-- RECORDS start --
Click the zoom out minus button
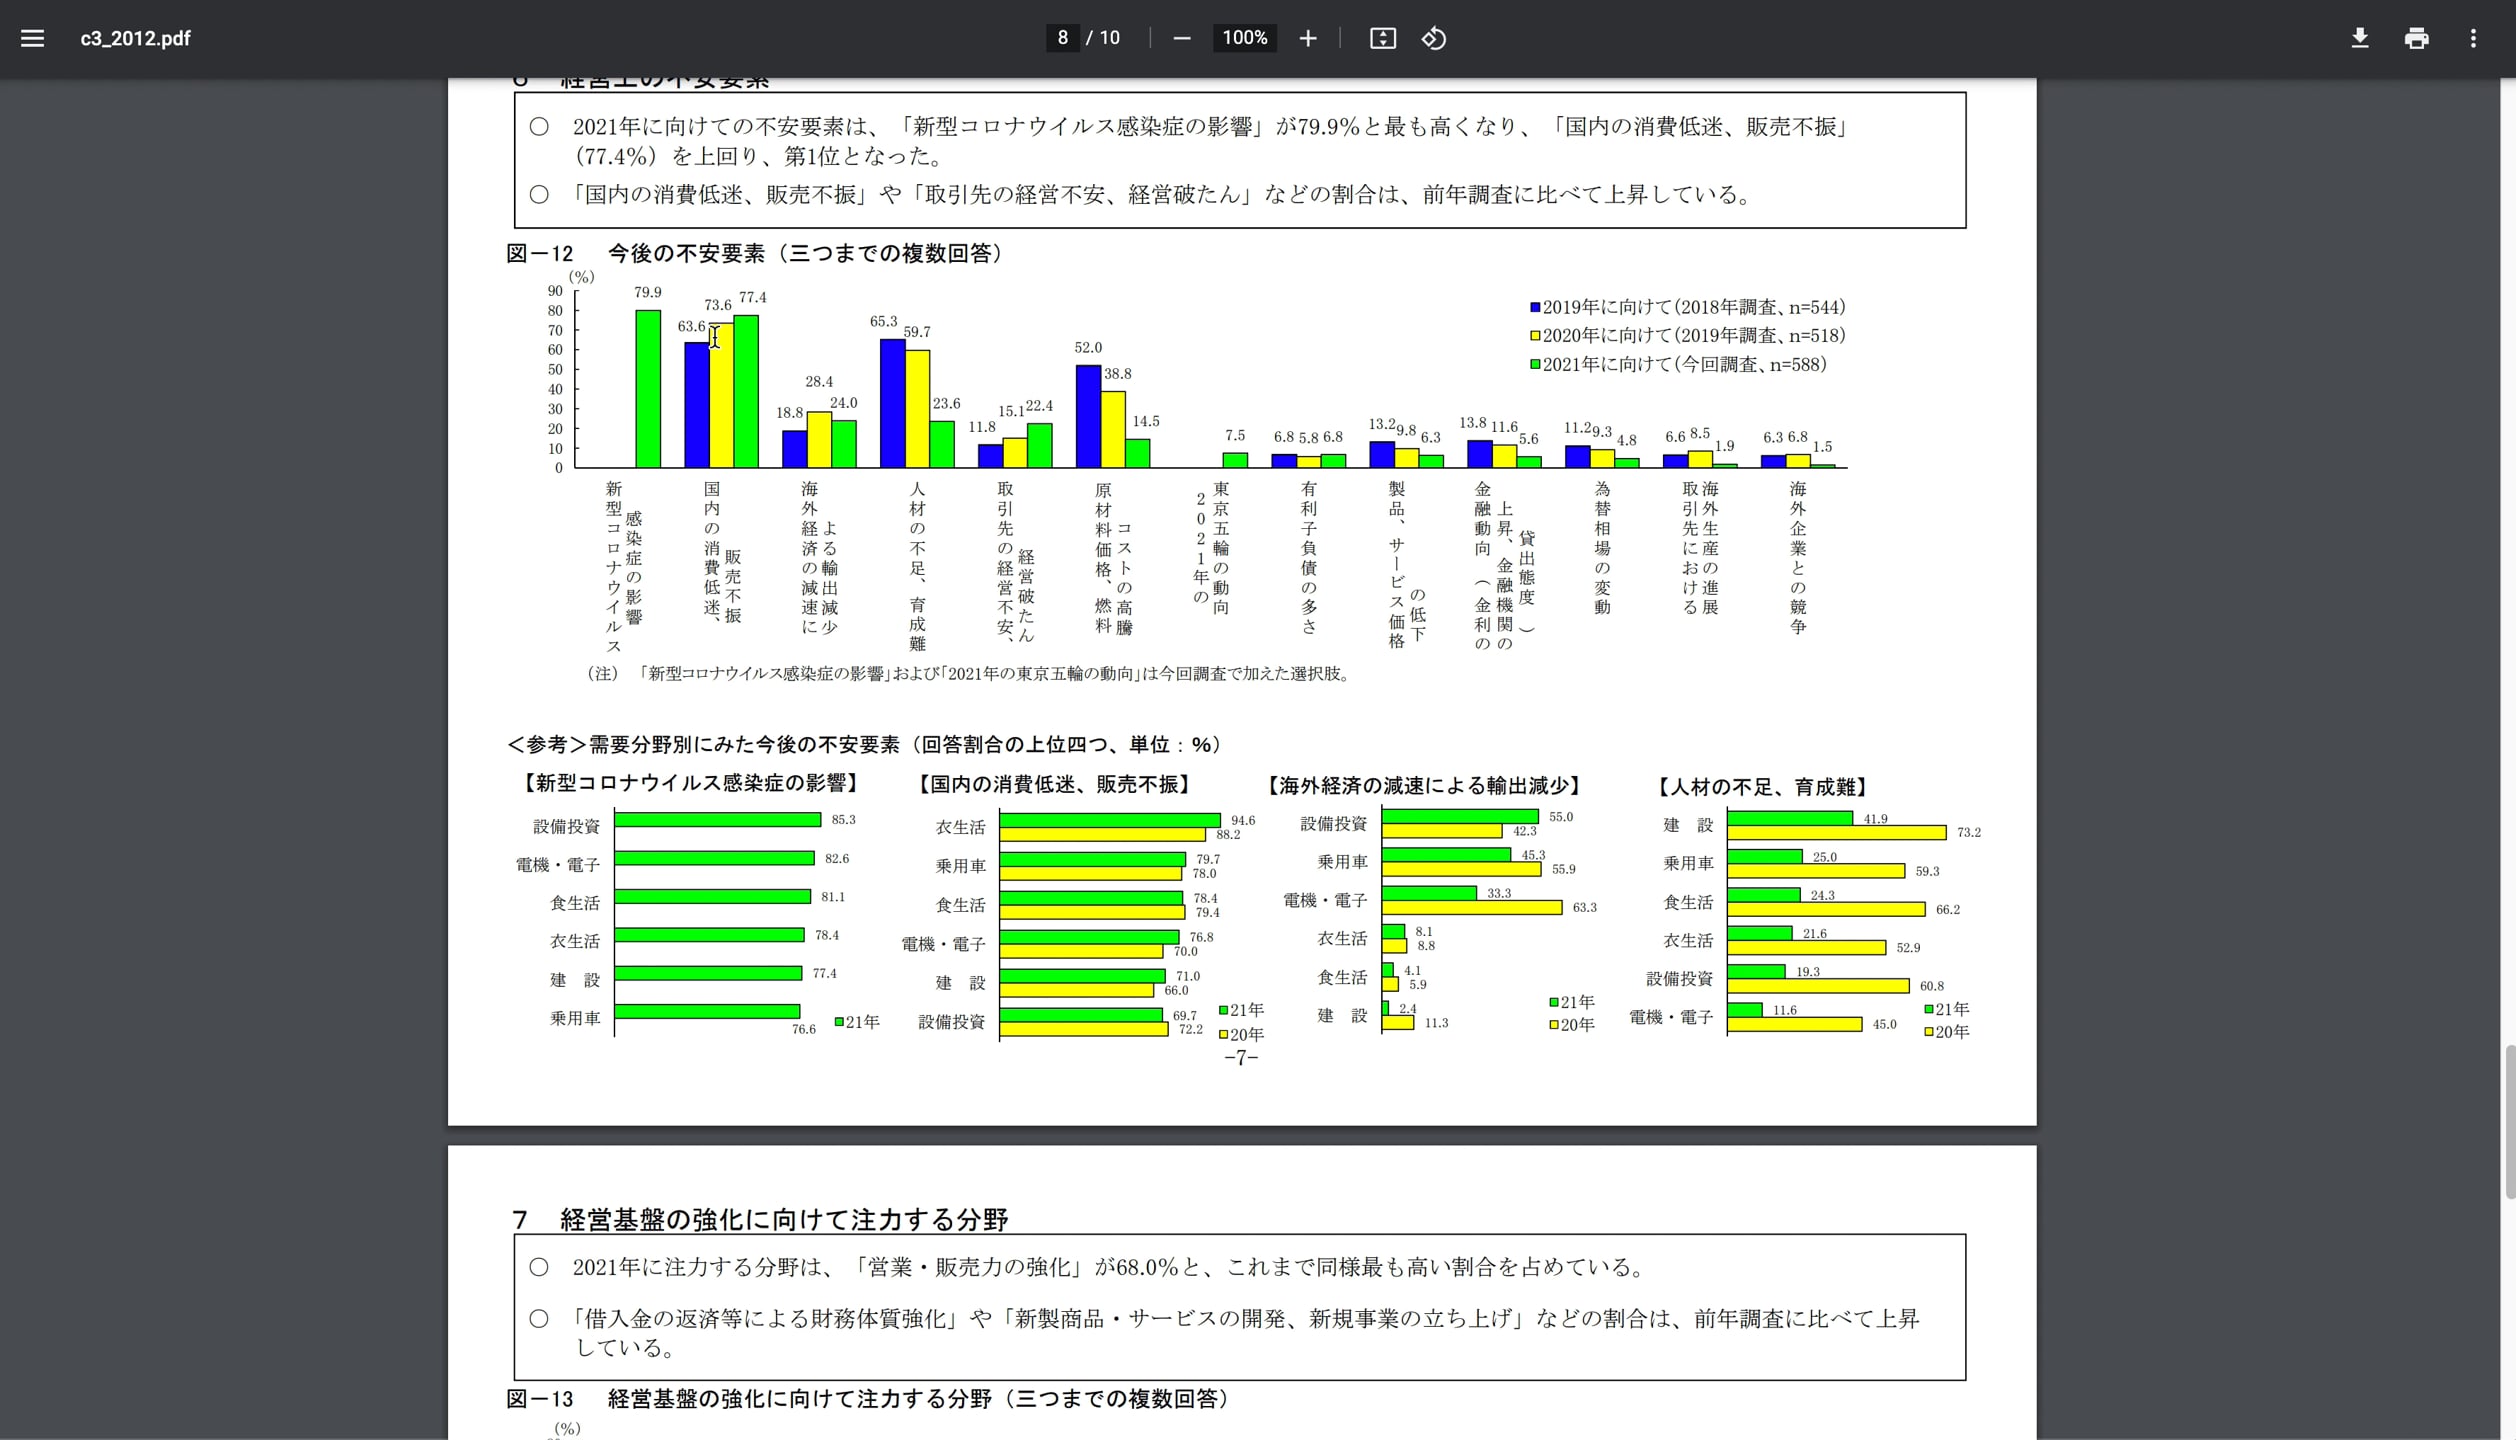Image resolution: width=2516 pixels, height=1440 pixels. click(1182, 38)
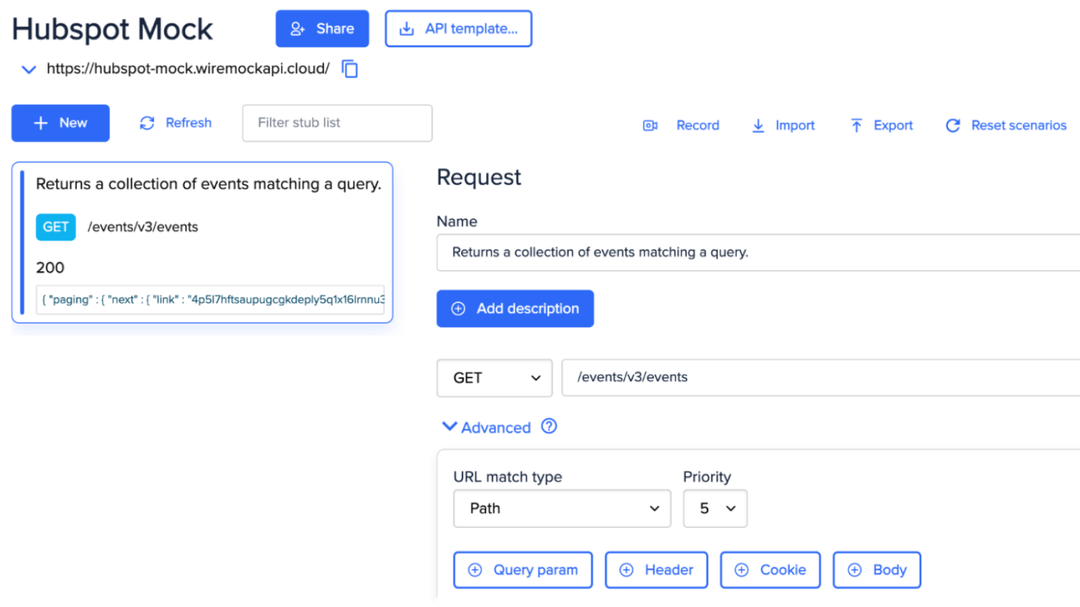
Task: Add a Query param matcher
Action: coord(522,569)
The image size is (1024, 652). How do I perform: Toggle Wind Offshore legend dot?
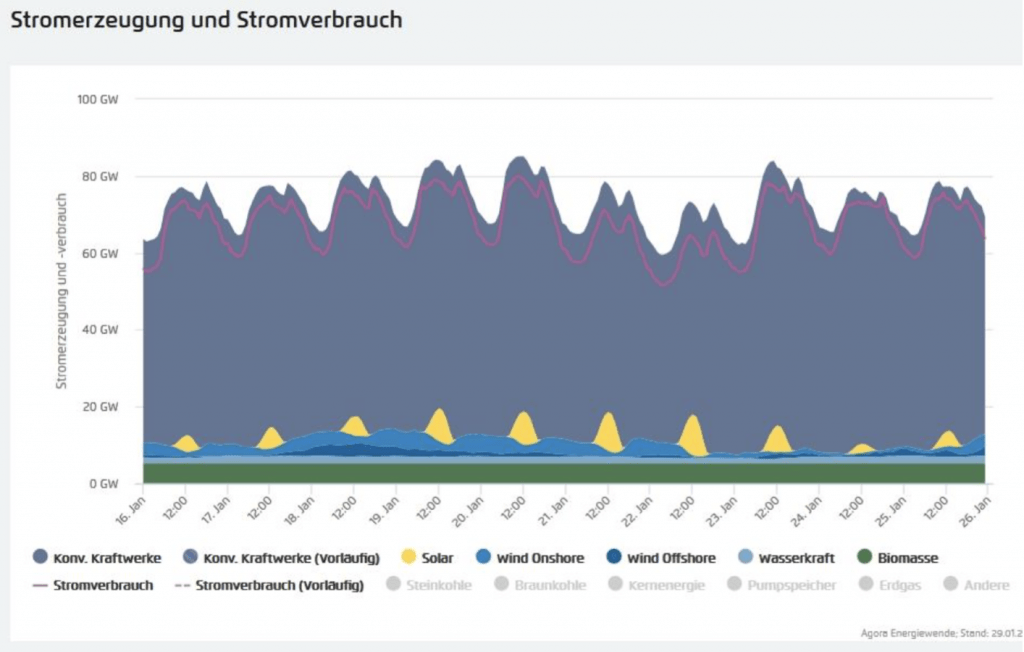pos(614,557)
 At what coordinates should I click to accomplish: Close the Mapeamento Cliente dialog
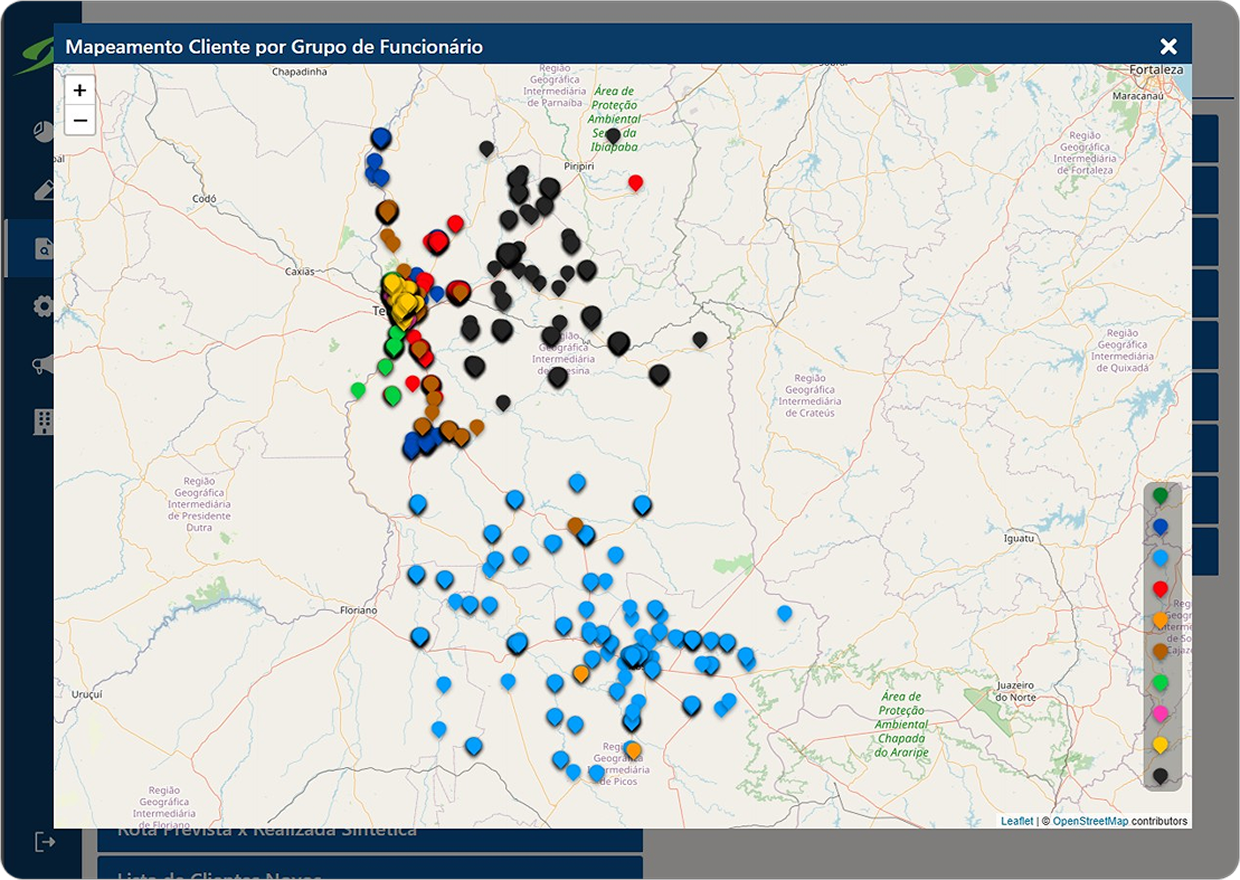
-- RECORDS end --
* DIRECTIVE
Echo every row above word for word, leaving out the pictures.

* ANSWER TO THE PROBLEM
Click the zoom out minus button
Image resolution: width=2516 pixels, height=1440 pixels. click(1182, 38)
Task: Add a Query param matcher
Action: coord(522,569)
The image size is (1024, 652). How do I perform: Toggle Wind Offshore legend dot?
pos(614,557)
 At what coordinates should I click to accomplish: Close the Mapeamento Cliente dialog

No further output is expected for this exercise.